Practically speaking, it means the model assigning “theme/patient” to the subject position (preverbal) would be correct for unaccusatives. But I don’t think the current model does this - in fact, if it just uses “subject” and “object” to stand in for thematic/conceptual roles, the “correct” assignment would be the subject NP of unaccusatives as an “object” (Theme/Patient)….which would be counted as incorrect for this model. (Unless the BabySRL corpus that vS&E2014 used labels thematic roles and not just grammatical roles? It was a bit unclear.) I guess the broader issue is the complexity of different predicate types, and the fact that there isn’t a single mapping that works for all of them.  

This came up again for me in section 6 when vS&E2014 compare their results to the competing BabySRL model and they note that when given a NV frame (like with intransitives or unaccusatives), BabySRL labels the lone NP as an “object” 30 or 40% of the time. If the verb is an unaccusative, this would actually be correct (again, assuming “object” maps to “patient” or “theme”).
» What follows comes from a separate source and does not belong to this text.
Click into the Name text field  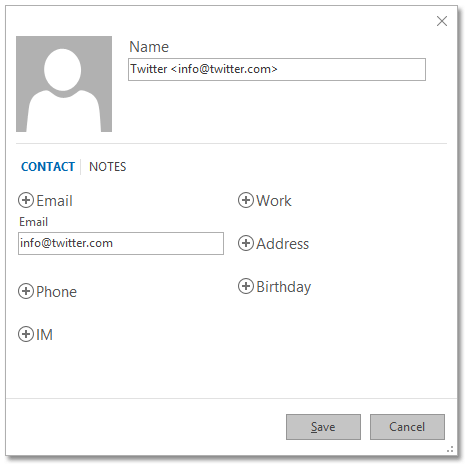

(4) Section 6: “…these observations suggest that any linear classifier which relies on positioning features will have difficulties modeling filler-gap acquisition” — including the model here? It seemed like the one vS&E2014 used captured the filler-gap interpretations effects they were after, and yet relied on positioning features (relative to the main verb). 


References:
Gutman, Ariel, Isabelle Dautriche, Benoit Crabbe, & Anne Christophe 2015. Bootstrapping the Syntactic Bootstrapper: Probabilistic Labeling of Prosodic Phrases, Language Acquisition, 22(3), 285-309.

Lidz, J., & Gagliardi, A. (2015). How Nature Meets Nurture: Universal Grammar and Statistical Learning. Annu. Rev. Linguist., 1(1), 333-353.